EXERCISE INSTRUCTIONS: Copy out all the rows below, substituting "button" for each occurrence of "icon" and leaving everything else unchanged. Omit the pictures.

=== DATA FOR PROCESSING ===

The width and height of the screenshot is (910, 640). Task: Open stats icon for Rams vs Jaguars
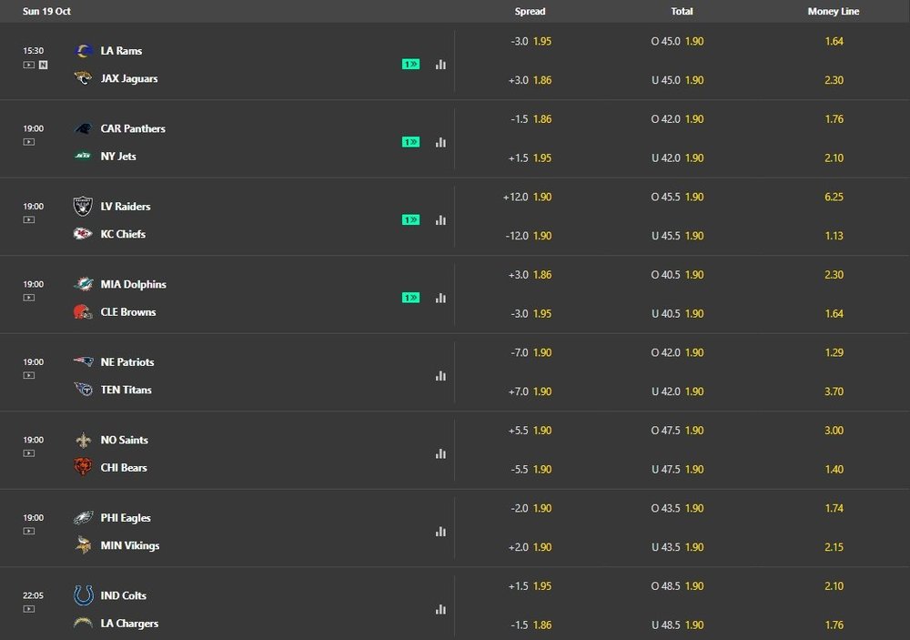(x=440, y=65)
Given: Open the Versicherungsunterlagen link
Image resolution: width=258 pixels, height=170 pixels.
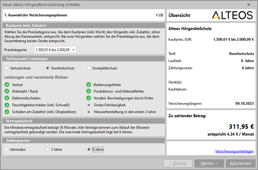Looking at the screenshot, I should [233, 152].

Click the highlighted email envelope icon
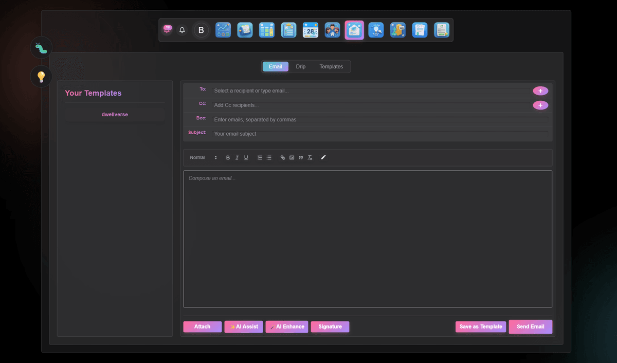tap(354, 30)
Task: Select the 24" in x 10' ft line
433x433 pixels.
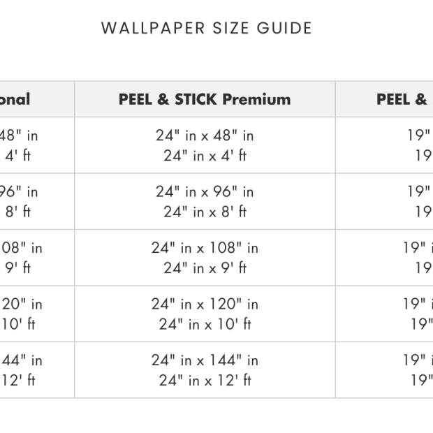Action: click(205, 323)
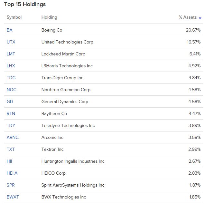Sort by the Symbol column header
The image size is (206, 204).
click(x=14, y=17)
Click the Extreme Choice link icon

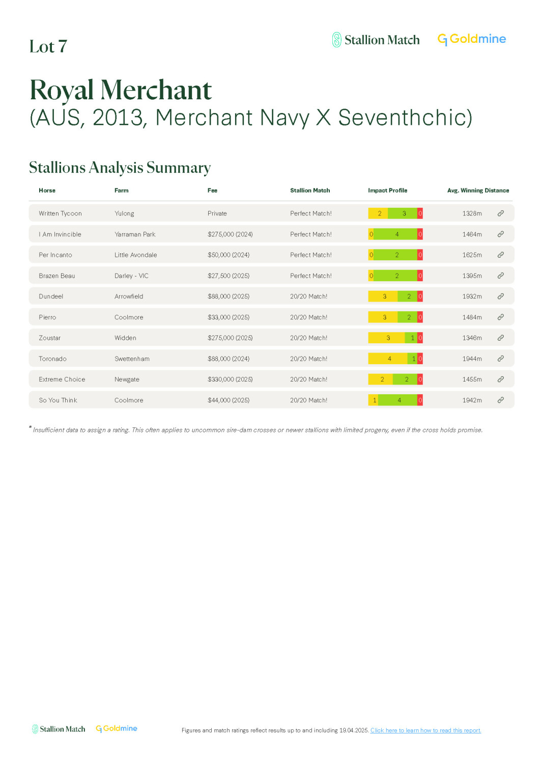(500, 379)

===

WRITTEN ANSWER:
The width and height of the screenshot is (910, 640). Task: Open stats button for Rams vs Jaguars
(x=440, y=65)
Given: Open the Versicherungsunterlagen link
Image resolution: width=258 pixels, height=170 pixels.
Looking at the screenshot, I should [233, 152].

Click the highlighted email envelope button
tap(354, 30)
Task: Select the 24" in x 10' ft line
433x433 pixels.
Action: click(205, 323)
Sort by the Symbol column header
The image size is (206, 204).
click(x=14, y=17)
Click the Extreme Choice link button

(500, 379)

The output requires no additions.